## Excerpted text
· · ·

Re: JSON-LD serialization and linked data support from Robert Sanderson on 2015-08-13 (public-annotation@w3.org from August 2015)

From: Robert Sanderson <azaroth42@gmail.com>
Date: Thu, 13 Aug 2015 08:28:20 -0700
To: Ivan Herman <ivan@w3.org>
Cc: Frederick Hirsch <w3c@fjhirsch.com>, W3C Public Annotation List <public-annotation@w3.org>, Tim Cole <t-cole3@illinois.edu>
Message-ID: <CABevsUGAef8Vk8wV03Fbwe_jfdifbF0JV1B0MAmH=27M9=7-Jw@mail.gmail.com>
On Thu, Aug 13, 2015 at 6:16 AM, Ivan Herman <ivan@w3.org> wrote:

> The annotation model is *not* in JSON-LD. Nor is it in Turtle, for that
> matter. It is in RDF.
> I believe that, at this point, nobody (including Paolo) is considering
> moving away from the model. It is a model in RDF and, so far, it has served
> us well. In other words, we are firmly in the domain of Linked Data. We
> should get this issue off the table.
>

+1


> In my *personal* opinion, Semantic Web people would use Turtle, which is a
> simple, straightforward representation of the model. But it is an alien
> syntax to most, so we decided to push JSON to the fore. To achieve that, we
> are looking at a particular *serialization* of RDF, which is JSON-LD. We
> are hoping that this works for us, including those among us who do not care
> about RDF. But JSON-LD has its idiosyncrasies that some may live with, but
> others do not. It has the advantage of being a generic RDF serialization,
> but it also has the disadvantage of being a generic RDF serialization:-)
>

It has the advantage of being an existing, established, implemented
standard too.


Here comes Paolo's proposal (at least the way I understand it): let us
> *replace* the JSON-LD serialization with a dedicated JSON serialization of
> our model. Ie, we drop the -LD *from the syntax* (but that does not mean
> dropping Linked Data) and we may replace it with -OA to yield something
> like JSON-OA.


And this is where I disagree.  If there is no way in which a linked data
system can get the information in a way that it understands, we are not
doing linked data.  There's just a graph based model behind some JSON.

To annotate the linked data requirements, in this scenario...

1. Use URIs as names for things

-- Minimally. There's a URI name for a blob of JSON, and we would (of
course) have to use URIs for the targets, but nothing else would likely get
a URI (right?)

2. Use HTTP URIs so that people can look up those names.

-- Equally minimally.

3. When someone looks up a URI, provide useful information, using the
standards (RDF*, SPARQL)

-- Not at all.

4. Include links to other URIs. so that they can discover more things.

-- Equally minimally.

· · ·

## Supplied information
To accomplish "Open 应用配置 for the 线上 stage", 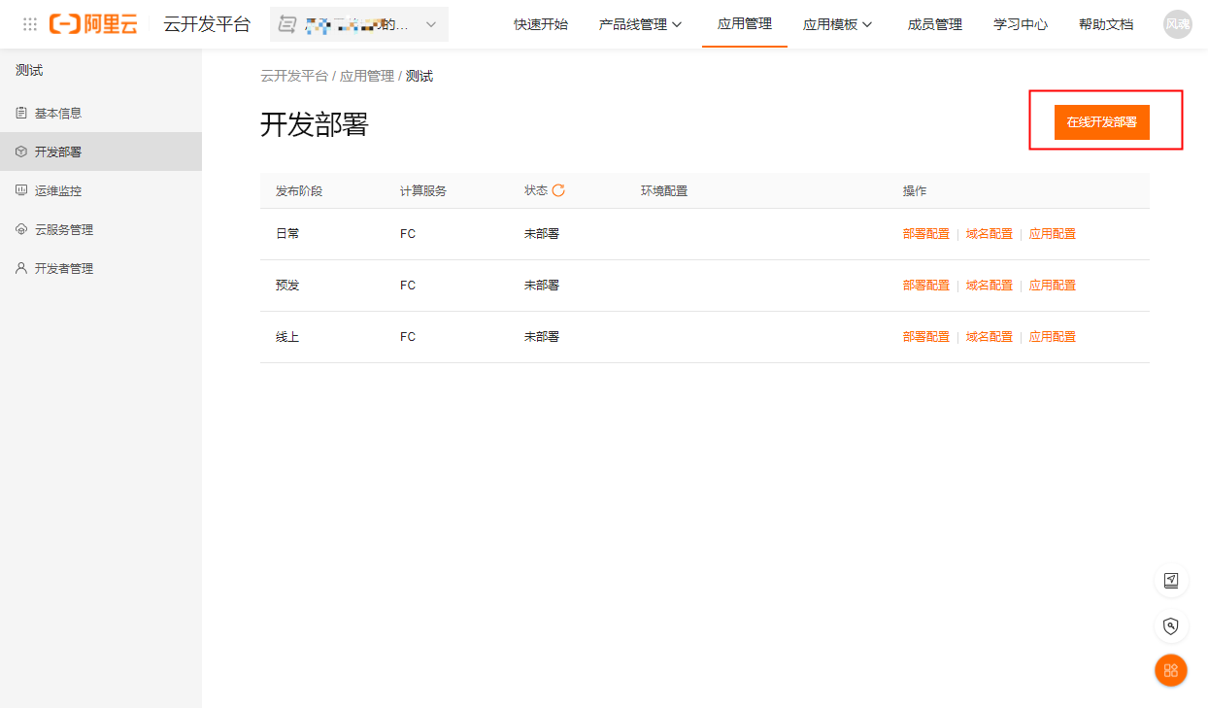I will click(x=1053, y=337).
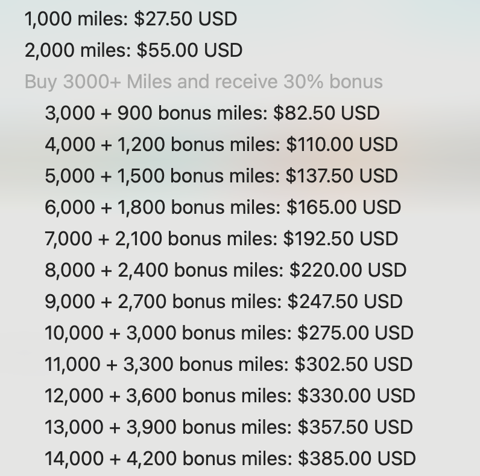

· · ·

## Required tasks
1) Name every recipient listed in the To and Cc lines of the email about JSON-LD and linked data, with the address given for each.
2) Use the email about JSON-LD and linked data to answer these:
(a) According to the quoted message, what is the annotation model actually in?
(b) What name is suggested for the dedicated JSON serialization in Paolo's proposal?
(c) Which linked data requirement does the reply say would be met "Not at all" under that proposal?
3) Extend the email about JSON-LD and linked data, picking up after its final line.

## The replies
1)
- Ivan Herman <ivan@w3.org>
- Frederick Hirsch <w3c@fjhirsch.com>
- W3C Public Annotation List <public-annotation@w3.org>
- Tim Cole <t-cole3@illinois.edu>

2)
(a) RDF.
(b) JSON-OA.
(c) The third: when someone looks up a URI, provide useful information, using the standards (RDF*, SPARQL).

3)
So I contend that if the fact that we're doing linked data or not is not in
question, then we should actually do linked data and get the benefits AND
the costs of that.



> What a JSON-LD processor does is to map a generic JSON-LD file to the
> abstract RDF model; well, we can define a processor that does the same *to
> a very restricted JSON syntax* that is defined for the annotation model
> only.


Is someone willing to do this? For reference, it means designing, writing,
implementing and testing something like:  http://www.w3.org/TR/json-ld-api/



> There is no real interoperability issue: we drop JSON-LD, and we require
> JSON-OA to be the interchange format; for Linked Data aware systems there
> is a processor that maps this the internal representation of RDF, whereas
> non-Linked Data aware systems can use that particular JSON dialect only.
> In fact, this is not so far off from what Rob proposed in [1]:
>

I think it's the complete opposite, actually. You are proposing to have an
abstract model with no practical interoperability with linked data systems,
the core of which is a new JSON format, that any linked data system needs
to revert back to something it can deal with via special code.   I'm
proposing that we instead double down on linked data, and provide
developers with a means to map to -whatever structure they want to use- and
stick firmly within existing standards.


> [[[
> * Define the model to fully encapsulate all of the requirements without
> taking into consideration any serialization or convenience.
> * The on-the-wire bits are the JSON-LD serialization of that model. We can
> discuss later whether we need to require a specific crystalization or
> whether we can just say JSON-LD.
> * We provide implementations that take that serialization and further
> compact it into whatever structure is most useful, but those are
> non-normative. They're code that we can write to make developers' lives
> easier.
> ]]]
>
> But, I think:
> * Per point 1: we have the model, and we should not change it
>

We have to change it, because it currently doesn't allow for bodies (or
targets) to have individual roles.
And while we're changing it, we should consider how else it can be improved
by reusing the new feature.

* Per point 2: we can, actually, use JSON-OA as a the on-the-wire bits as a
> serialization of that model (yeah, I know, this is a bit touchy with the
> definition of LDP, let us see whether we can solve that)
>

"A bit touchy" seems rather an understatement.  As they're just JSON blobs,
all Annotations would be NonRdfSources. So, again, no linked data.

* Per point 3: JSON-OA *may* be the normative serialization and we ditch
> JSON-LD altogether
>

-1 for all the reasons previously laid out.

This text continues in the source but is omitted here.